Financial advisors looking for actively managed funds to outperform their passive counterparts should consider the results of Morningstar’s latest Active/Passive Barometer.
Over the 12 months ended June 29, a greater percentage of actively managed equity funds outperformed their passive counterparts compared with the previous 12 months — 48% vs. 37% — but only 23% outperformed their passive peers over 10 years. Moreover, between 35% and 45% of actively managed stock funds failed to survive beyond 10 years; the rates varied by category.
The Active/Passive Barometer, which analyzes the relative performance of 4,000 actively managed mutual funds and ETFs with a cumulative $12.5 trillion in assets, or 64% of the U.S. fund market, showed growth funds having the biggest jump in relative performance versus passive funds over the 12 months ended June 30.
The success rate, which Morningstar defines as the share of active funds that both survived and outperformed the average of their passive peers, rose to 66% from 44% for equity funds over the previous 12-month period.

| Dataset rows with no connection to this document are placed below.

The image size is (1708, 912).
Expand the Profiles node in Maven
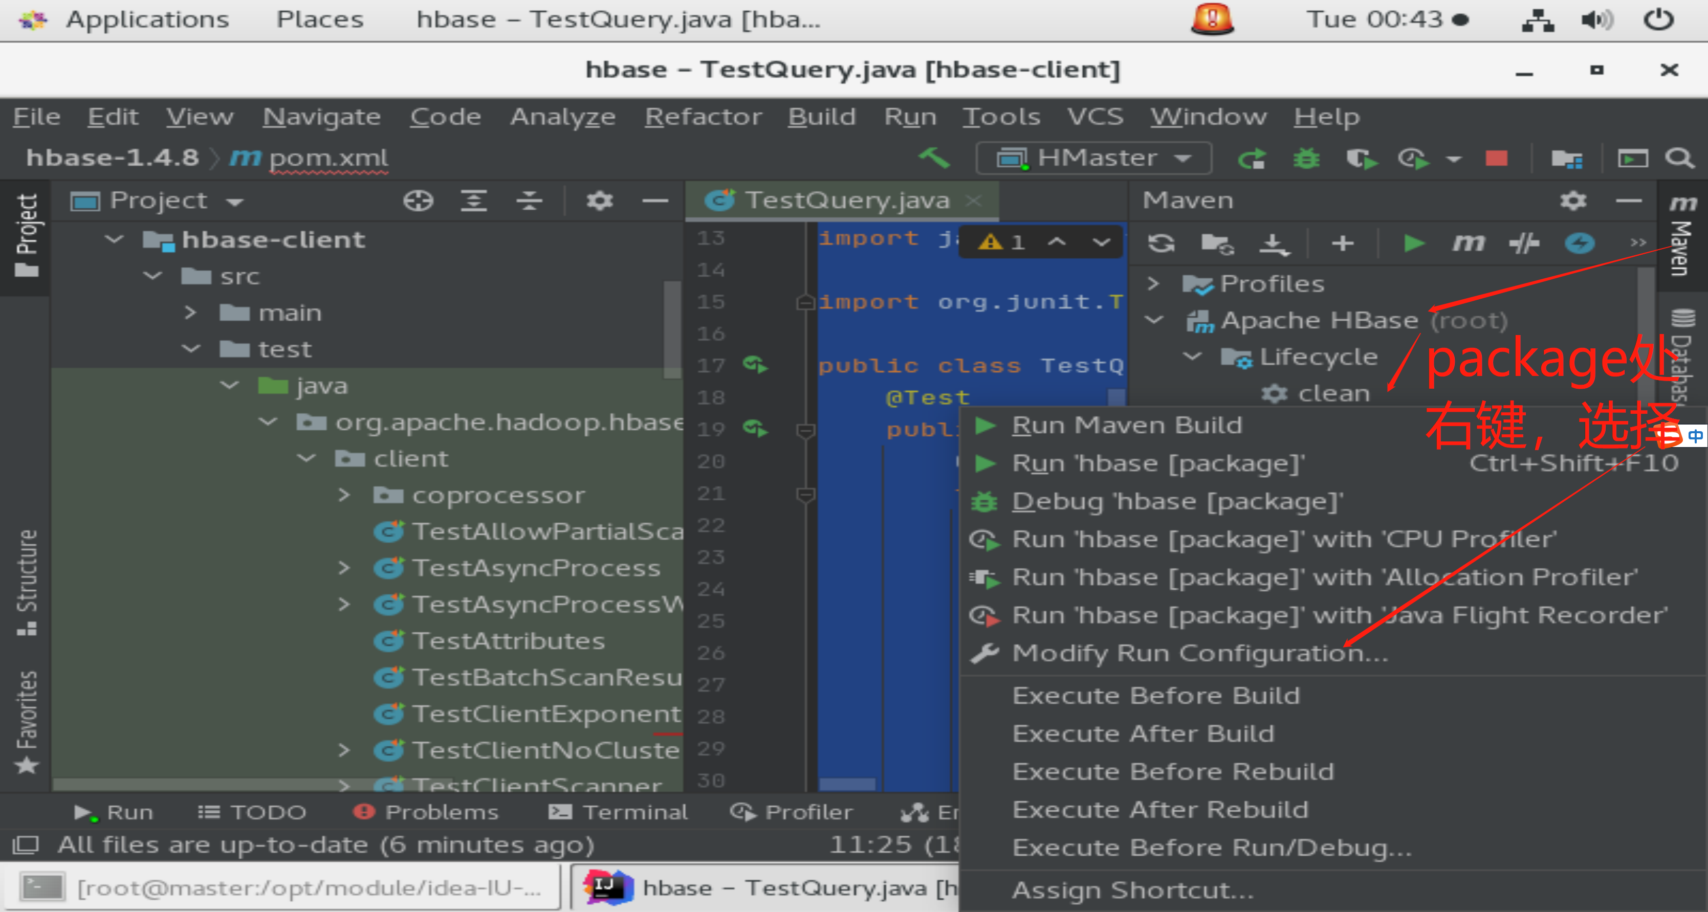[1153, 284]
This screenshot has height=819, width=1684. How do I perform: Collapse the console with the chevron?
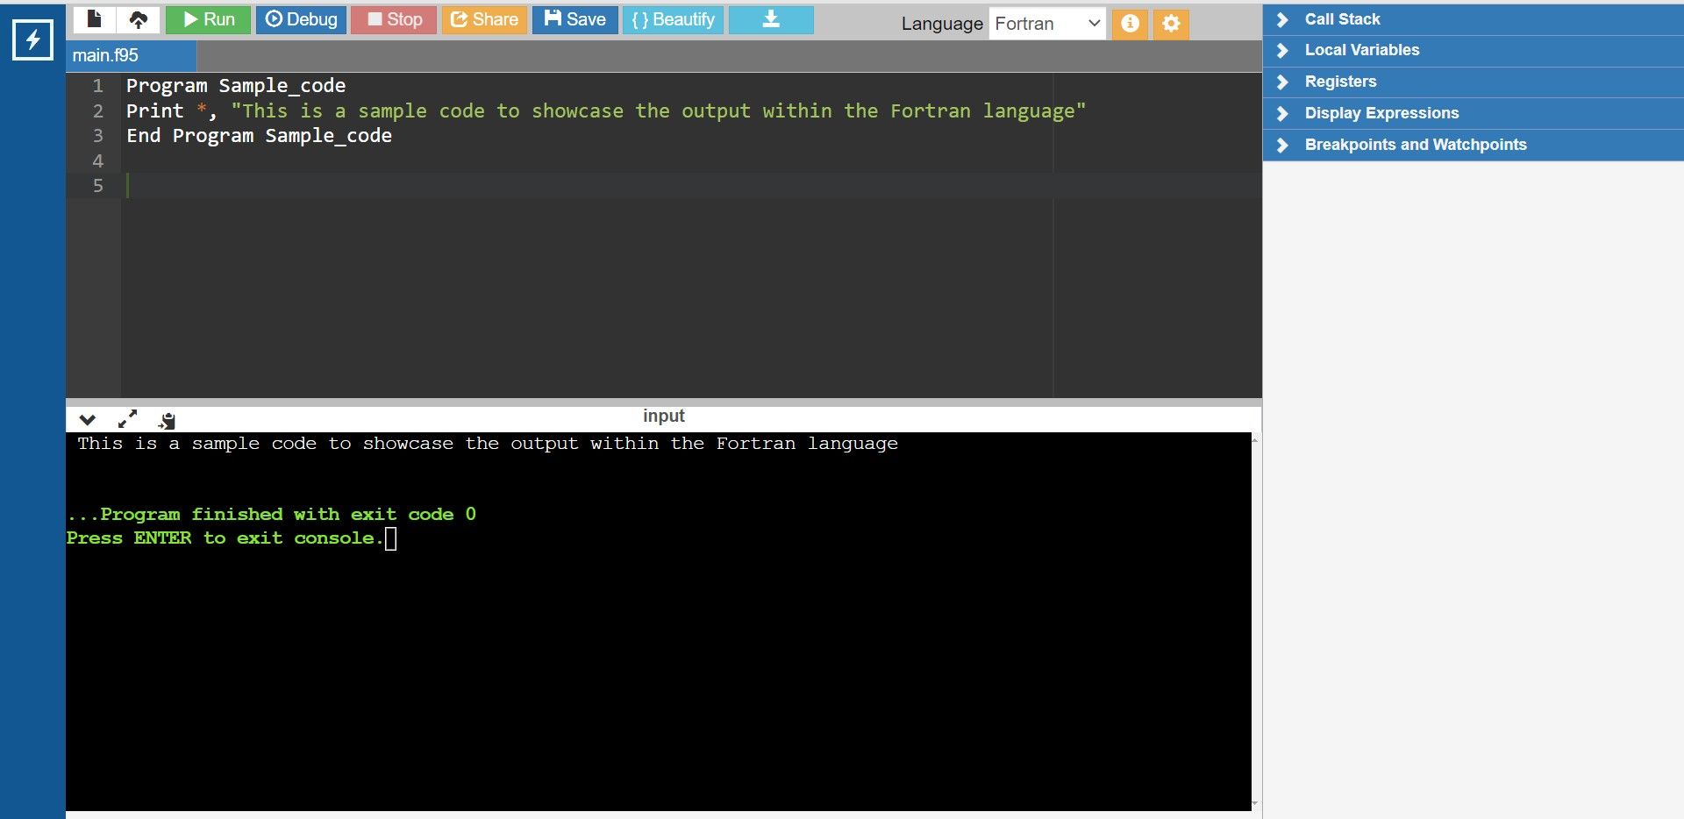[x=87, y=419]
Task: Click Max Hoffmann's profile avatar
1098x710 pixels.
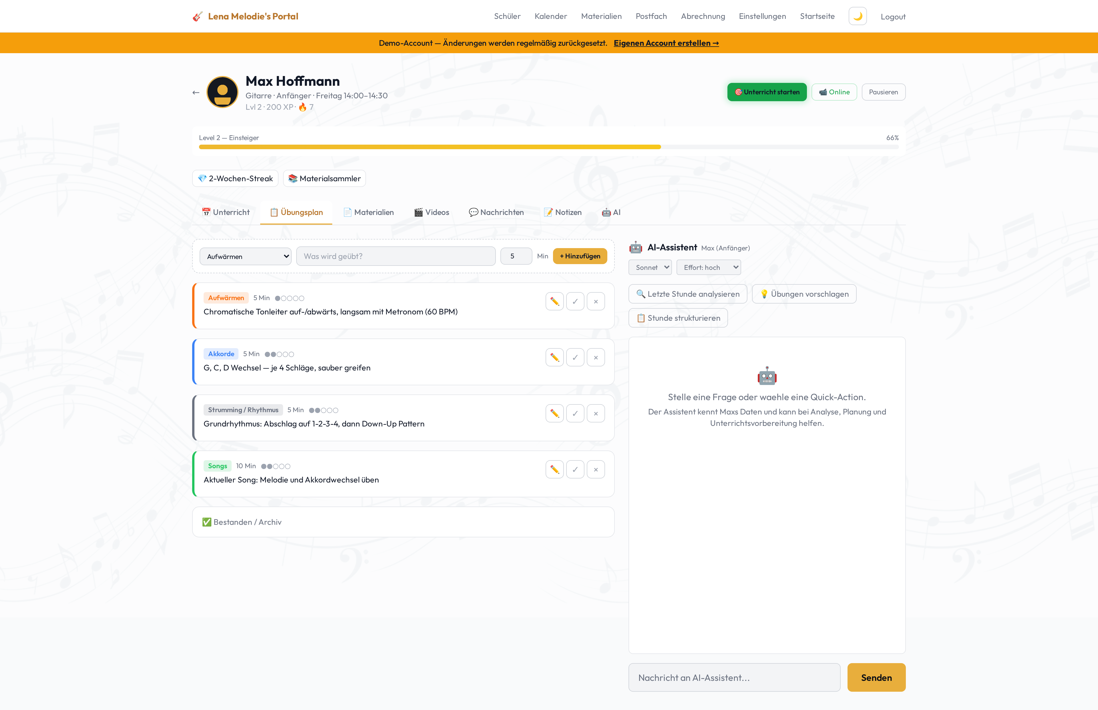Action: (222, 92)
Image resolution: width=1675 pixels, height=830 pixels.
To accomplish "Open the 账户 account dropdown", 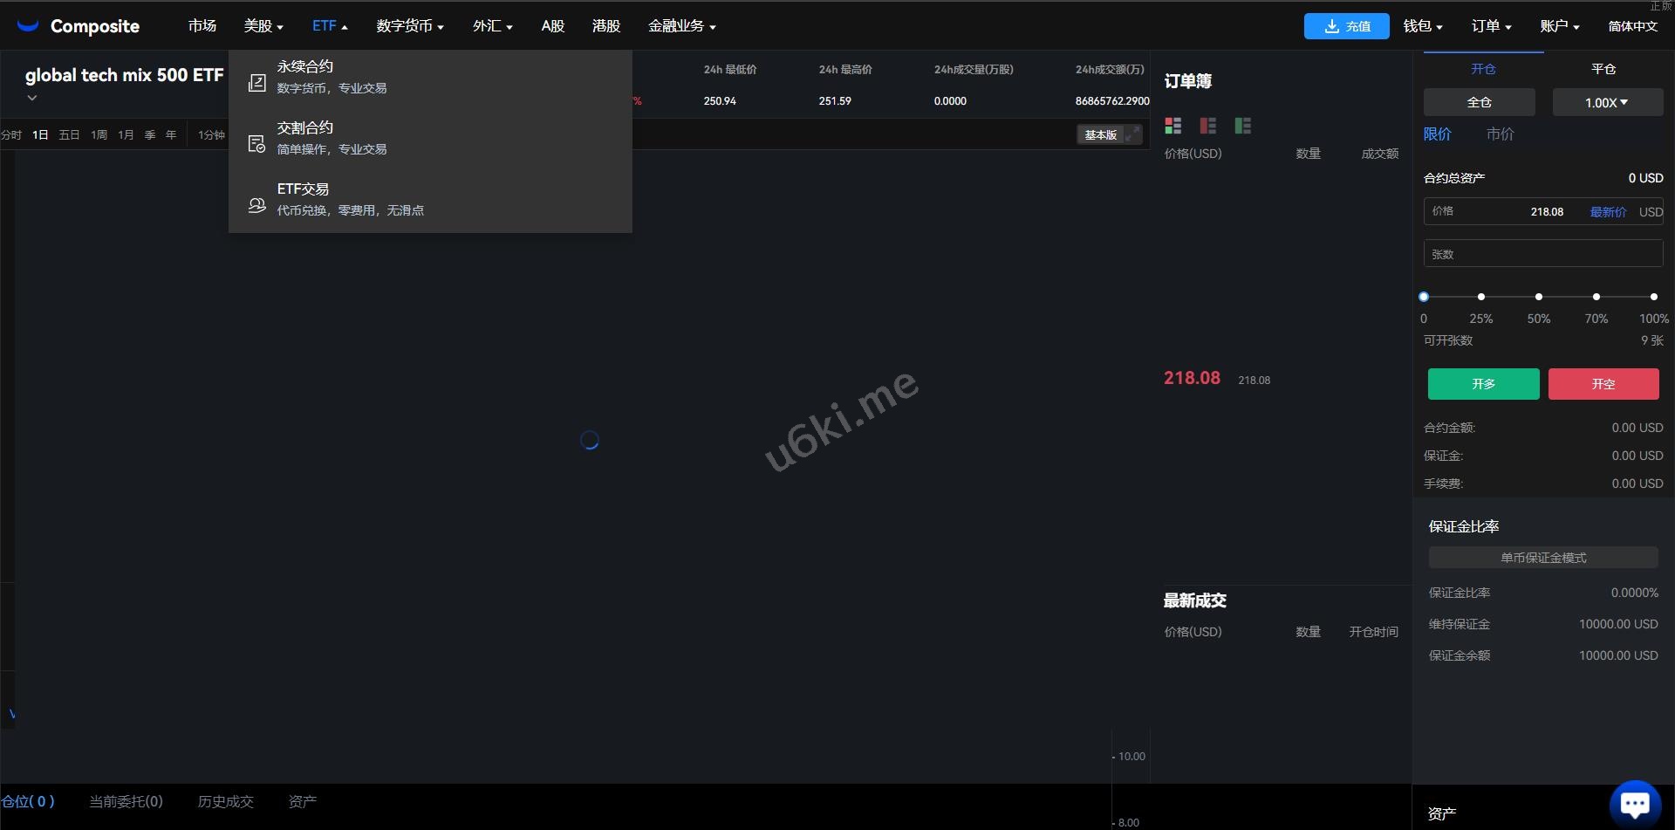I will [1560, 26].
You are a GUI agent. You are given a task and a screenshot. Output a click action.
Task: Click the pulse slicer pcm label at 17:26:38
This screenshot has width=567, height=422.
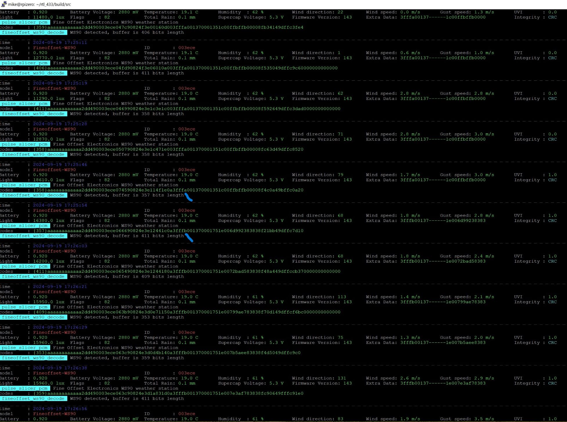[25, 388]
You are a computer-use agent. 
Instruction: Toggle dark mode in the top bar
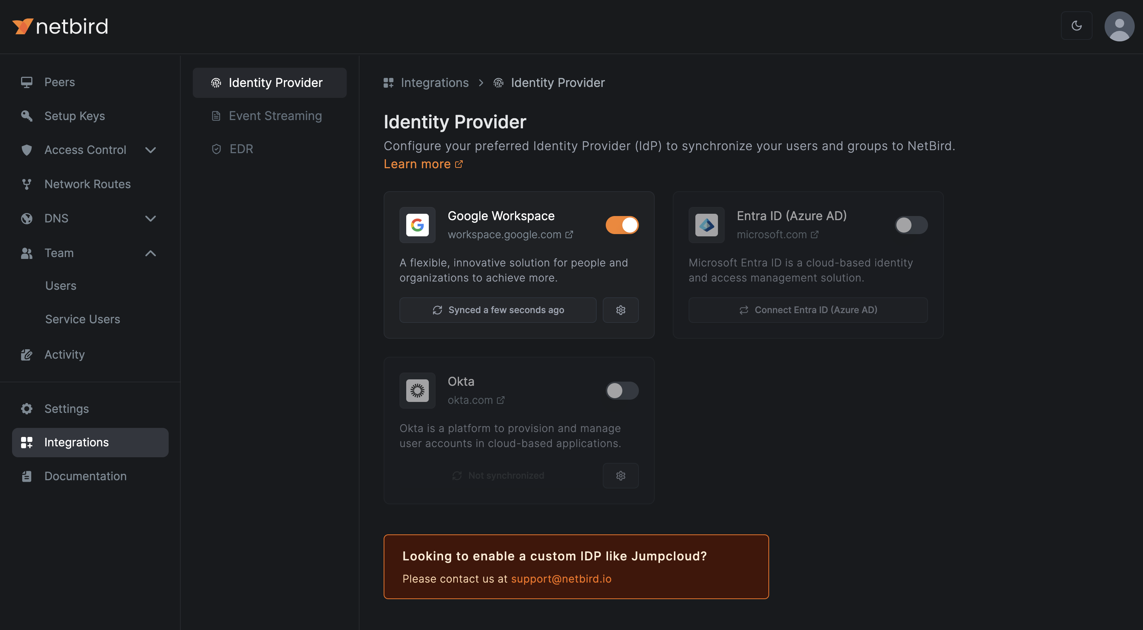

Longer term, however, the success rate of equity growth funds in different capitalization categories was much lower. Large-cap growth funds were the biggest laggards with success rates of 8% and 12%, respectively, over 10-year and 15-year periods. In addition, more than 60% of large-cap growth funds that existed 15 years ago failed to survive.
Advisors expecting actively managed funds to outperform over the next downturn may want to consider Morningstar’s 15- and 10-year data, which covers the period before, during and after the financial crisis.